### ASSIGNMENT:
Nothing in the data may be altered, so output all of it exactly.

++++ DATA EXCERPTS ++++

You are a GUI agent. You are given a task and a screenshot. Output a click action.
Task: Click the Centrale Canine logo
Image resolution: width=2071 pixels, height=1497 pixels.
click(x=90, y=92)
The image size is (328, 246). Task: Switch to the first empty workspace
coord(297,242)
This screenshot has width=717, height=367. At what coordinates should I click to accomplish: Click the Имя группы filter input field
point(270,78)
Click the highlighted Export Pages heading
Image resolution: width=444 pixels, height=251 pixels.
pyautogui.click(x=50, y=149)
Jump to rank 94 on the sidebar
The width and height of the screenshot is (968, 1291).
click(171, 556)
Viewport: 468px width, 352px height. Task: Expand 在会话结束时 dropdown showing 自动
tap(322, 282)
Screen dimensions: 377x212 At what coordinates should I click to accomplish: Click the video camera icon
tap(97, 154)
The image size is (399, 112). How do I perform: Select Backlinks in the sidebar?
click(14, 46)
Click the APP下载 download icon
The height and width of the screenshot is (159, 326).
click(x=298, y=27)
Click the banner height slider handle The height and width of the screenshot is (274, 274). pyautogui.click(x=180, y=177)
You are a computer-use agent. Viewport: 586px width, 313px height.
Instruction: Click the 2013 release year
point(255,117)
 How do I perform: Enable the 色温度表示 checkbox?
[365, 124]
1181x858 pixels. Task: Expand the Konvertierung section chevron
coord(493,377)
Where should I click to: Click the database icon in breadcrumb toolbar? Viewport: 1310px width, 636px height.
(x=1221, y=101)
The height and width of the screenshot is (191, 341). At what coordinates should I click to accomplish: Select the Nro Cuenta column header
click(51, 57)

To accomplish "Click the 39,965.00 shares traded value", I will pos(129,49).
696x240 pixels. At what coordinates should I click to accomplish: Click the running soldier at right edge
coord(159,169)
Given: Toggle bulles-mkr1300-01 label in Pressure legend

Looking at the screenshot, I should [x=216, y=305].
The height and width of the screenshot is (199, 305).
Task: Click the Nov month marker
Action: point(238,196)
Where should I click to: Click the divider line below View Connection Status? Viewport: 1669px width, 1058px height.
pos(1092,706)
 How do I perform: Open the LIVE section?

++++

### EXERCISE SOLUTION:
You are a GUI agent. You are given a task and a screenshot. Output a click action.
Task: Click the Centrale Canine logo
Image resolution: width=2071 pixels, height=1497 pixels.
click(x=90, y=92)
The image size is (328, 246). Task: Switch to the first empty workspace
coord(297,242)
This screenshot has width=717, height=367. At what coordinates should I click to accomplish: Click the Имя группы filter input field
point(270,78)
Click the highlighted Export Pages heading
Image resolution: width=444 pixels, height=251 pixels.
pyautogui.click(x=50, y=149)
Jump to rank 94 on the sidebar
The width and height of the screenshot is (968, 1291).
click(171, 556)
Viewport: 468px width, 352px height. Task: Expand 在会话结束时 dropdown showing 自动
tap(322, 282)
Screen dimensions: 377x212 At what coordinates should I click to accomplish: Click the video camera icon
tap(97, 154)
The image size is (399, 112). How do I perform: Select Backlinks in the sidebar?
click(14, 46)
Click the APP下载 download icon
The height and width of the screenshot is (159, 326).
click(x=298, y=27)
Click the banner height slider handle The height and width of the screenshot is (274, 274). pyautogui.click(x=180, y=177)
You are a computer-use agent. Viewport: 586px width, 313px height.
Instruction: Click the 2013 release year
point(255,117)
 How do I perform: Enable the 色温度表示 checkbox?
[365, 124]
1181x858 pixels. Task: Expand the Konvertierung section chevron
coord(493,377)
Where should I click to: Click the database icon in breadcrumb toolbar? Viewport: 1310px width, 636px height.
(x=1221, y=101)
The height and width of the screenshot is (191, 341). At what coordinates should I click to accomplish: Select the Nro Cuenta column header
click(51, 57)

To accomplish "Click the 39,965.00 shares traded value", I will pos(129,49).
696x240 pixels. At what coordinates should I click to accomplish: Click the running soldier at right edge
coord(159,169)
Given: Toggle bulles-mkr1300-01 label in Pressure legend

Looking at the screenshot, I should [x=216, y=305].
The height and width of the screenshot is (199, 305).
Task: Click the Nov month marker
Action: point(238,196)
Where should I click to: Click the divider line below View Connection Status? Viewport: 1669px width, 1058px height.
pos(1092,706)
 How do I perform: Open the LIVE section?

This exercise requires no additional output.